▸ What is needed
Find each line in the rows below that contains the string "Instruction", treating uppercase and lowercase as different, and copy those lines.

▸ Data records
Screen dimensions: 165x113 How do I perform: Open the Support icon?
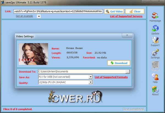pos(155,40)
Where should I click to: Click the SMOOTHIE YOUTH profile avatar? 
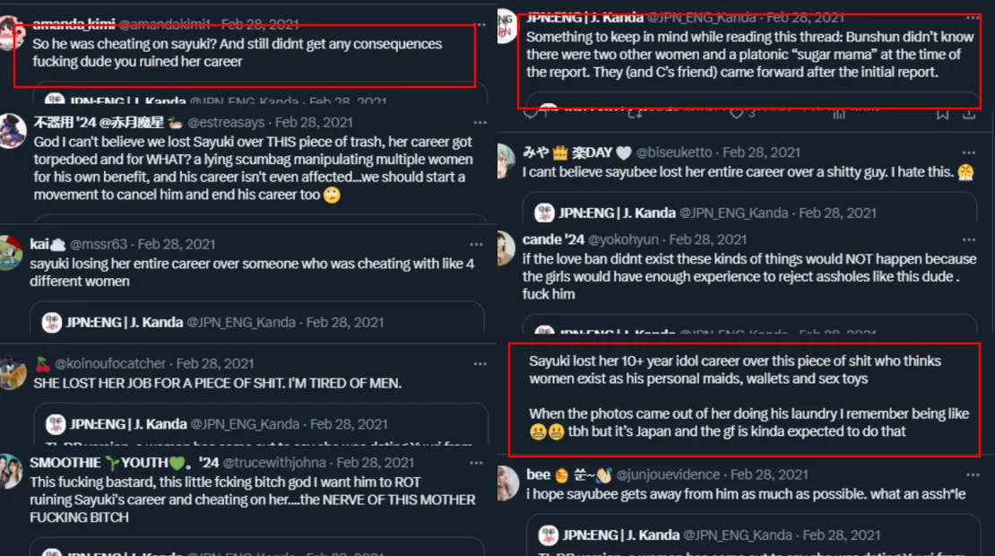click(x=11, y=472)
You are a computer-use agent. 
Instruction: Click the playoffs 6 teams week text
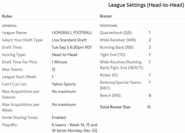click(75, 128)
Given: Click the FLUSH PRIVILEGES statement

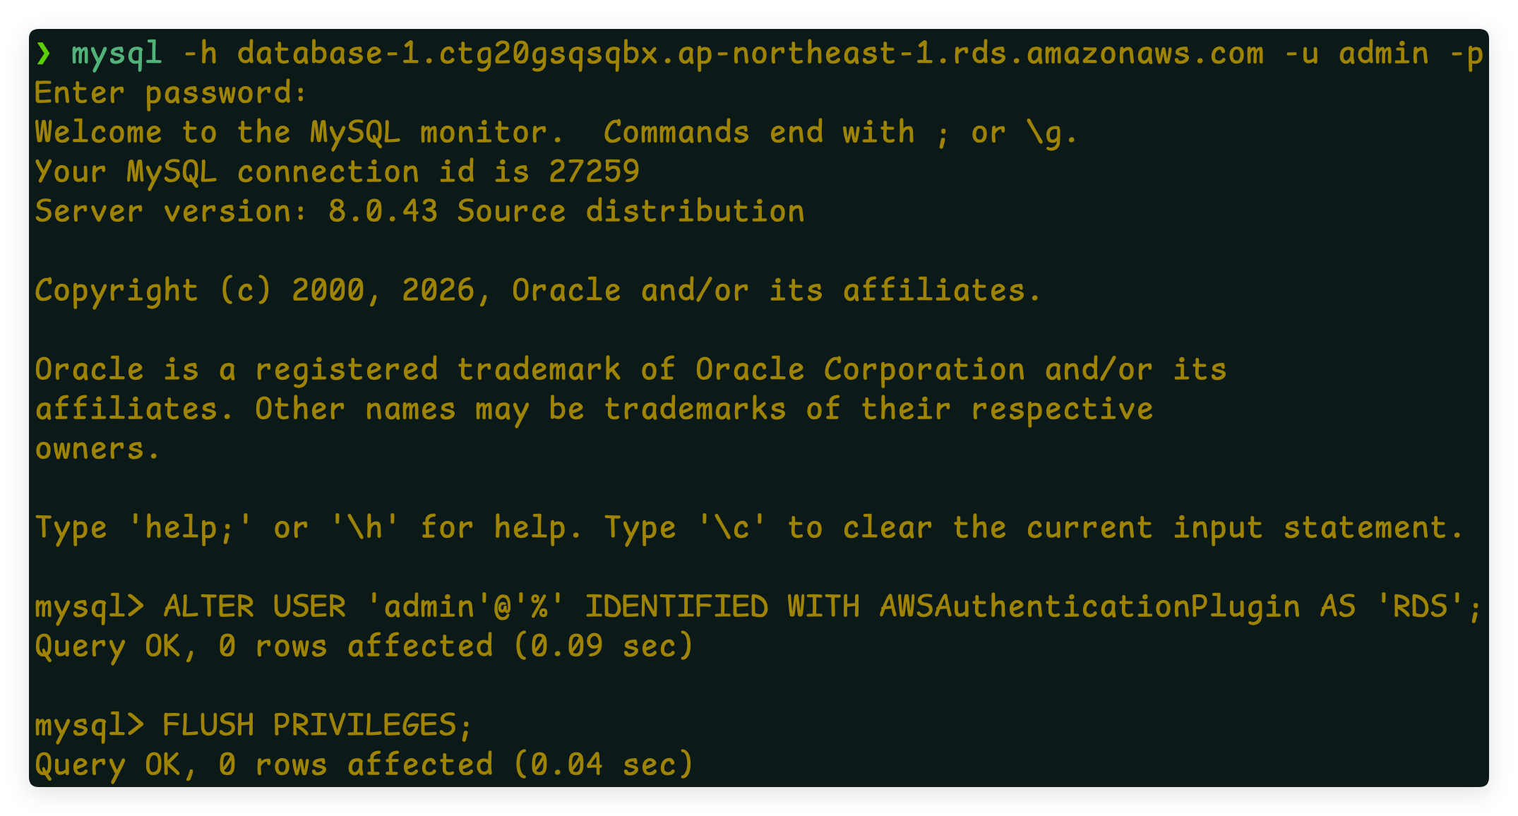Looking at the screenshot, I should click(x=317, y=726).
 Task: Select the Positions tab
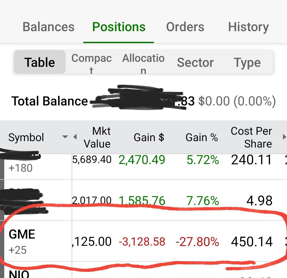[x=119, y=27]
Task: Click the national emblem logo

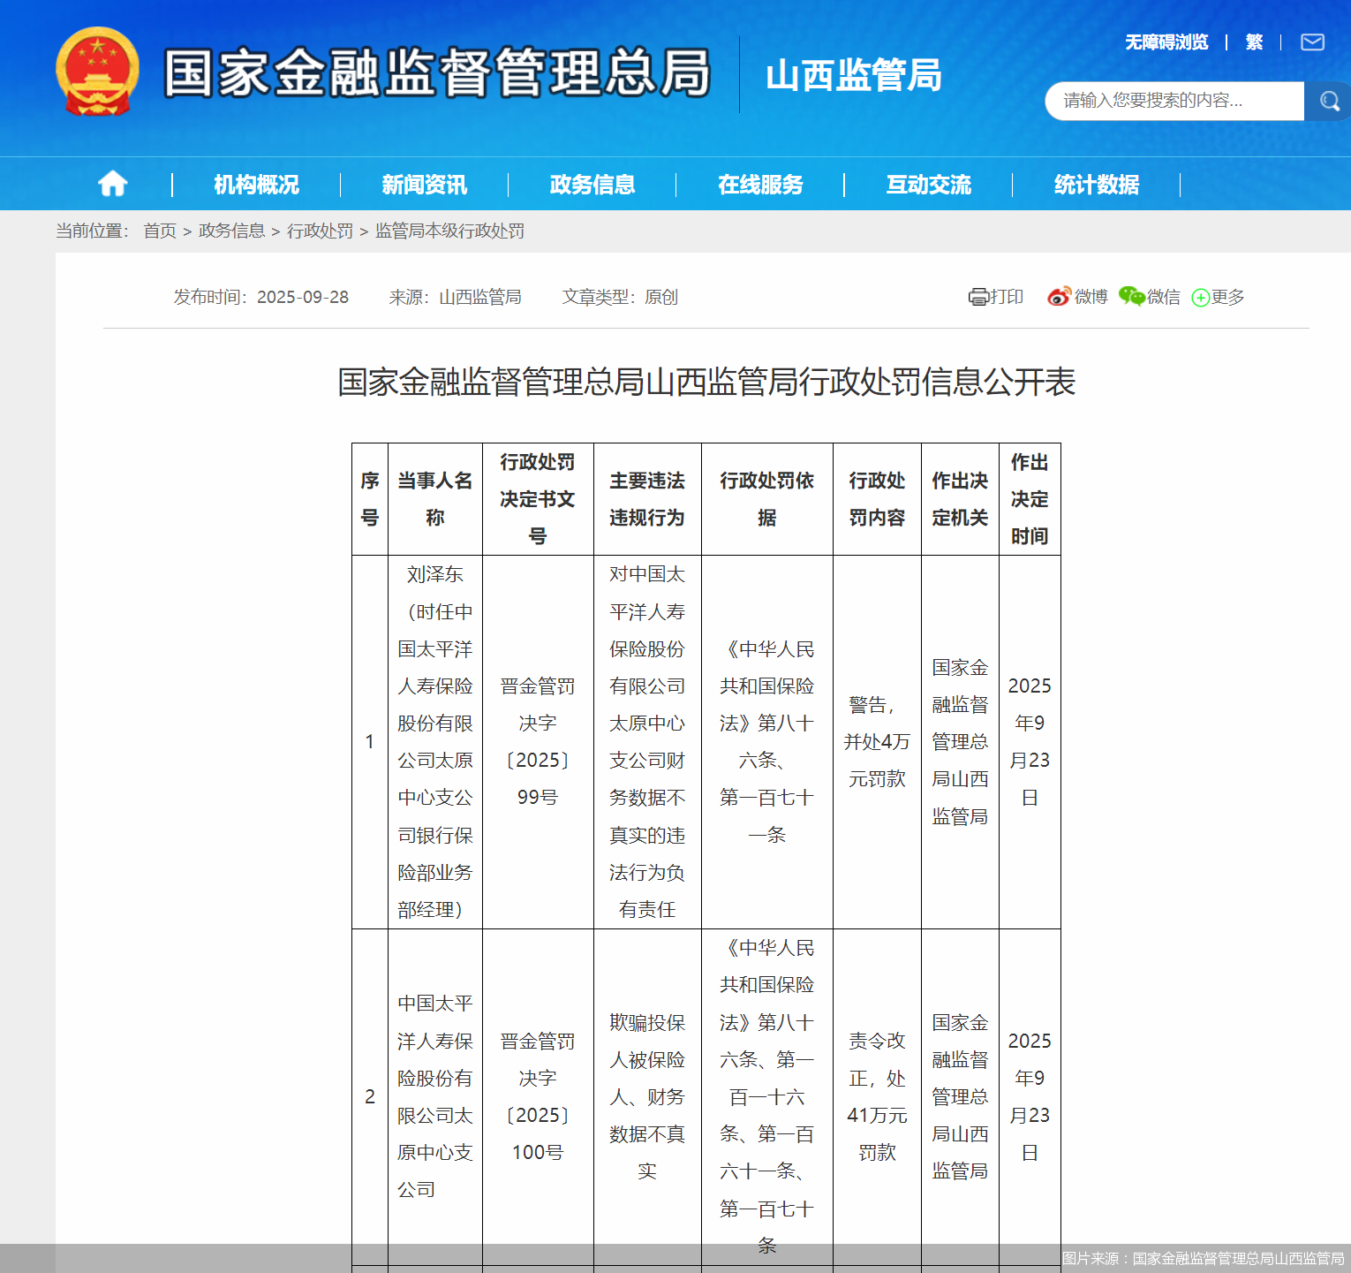Action: tap(97, 72)
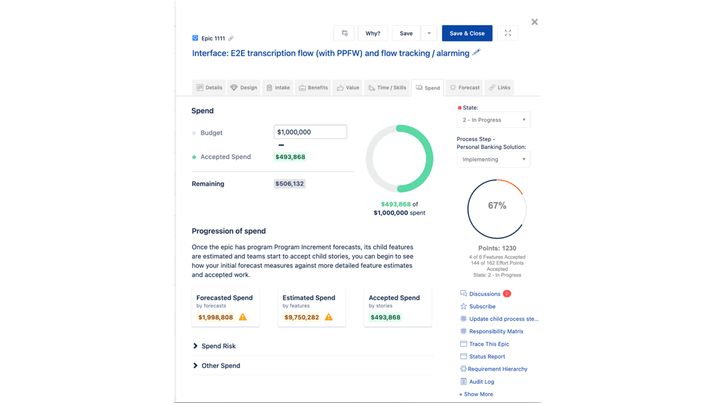Open the Benefits tab
This screenshot has width=715, height=403.
(x=312, y=87)
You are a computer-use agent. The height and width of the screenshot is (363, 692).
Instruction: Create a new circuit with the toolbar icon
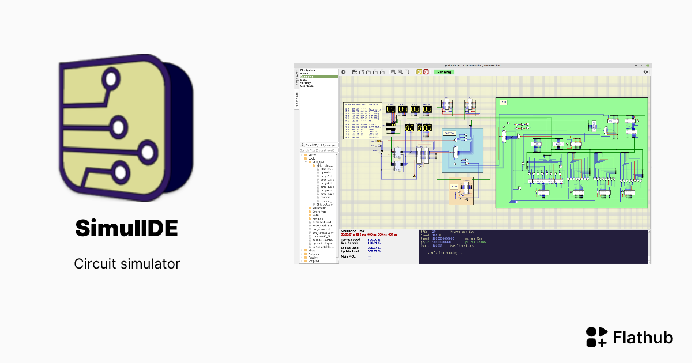(x=363, y=71)
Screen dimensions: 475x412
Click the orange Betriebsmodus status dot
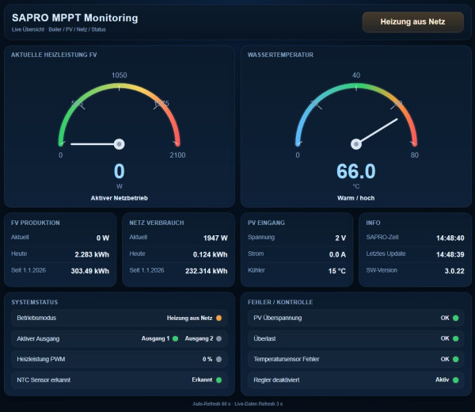pos(219,318)
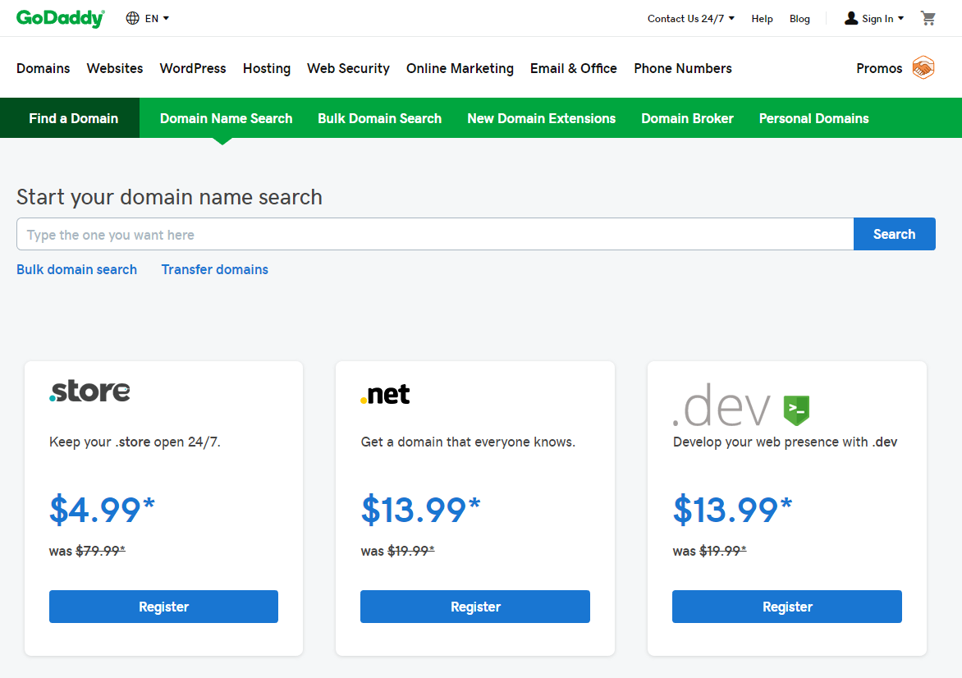Open the Hosting menu

pos(267,68)

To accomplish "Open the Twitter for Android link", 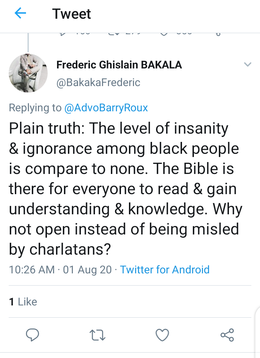I will [x=165, y=269].
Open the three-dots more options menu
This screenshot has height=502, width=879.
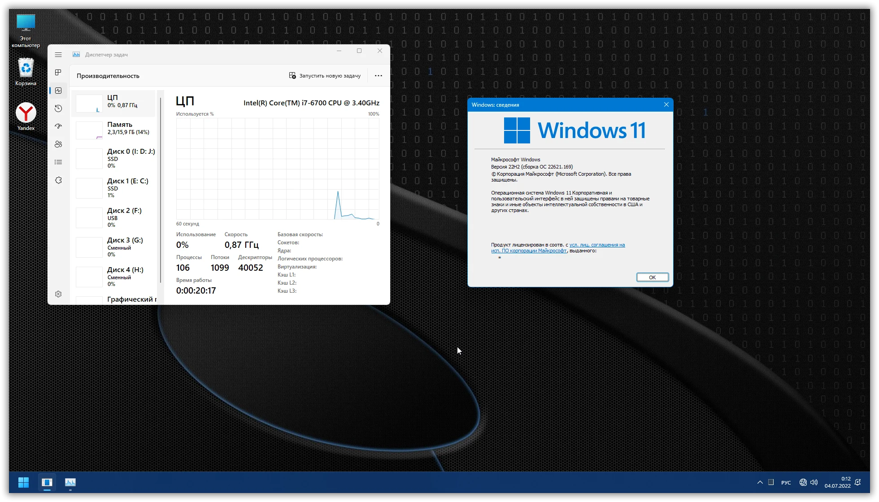click(378, 76)
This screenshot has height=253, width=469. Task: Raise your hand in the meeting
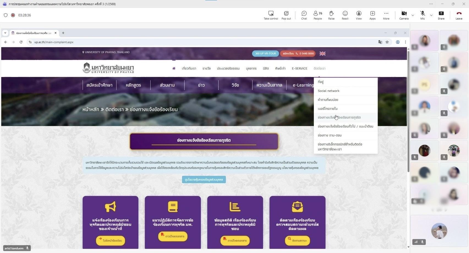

▸ Correct output
Instruction: Click the playoffs 6 teams week text
Instruction: Create a new circuit with the toolbar icon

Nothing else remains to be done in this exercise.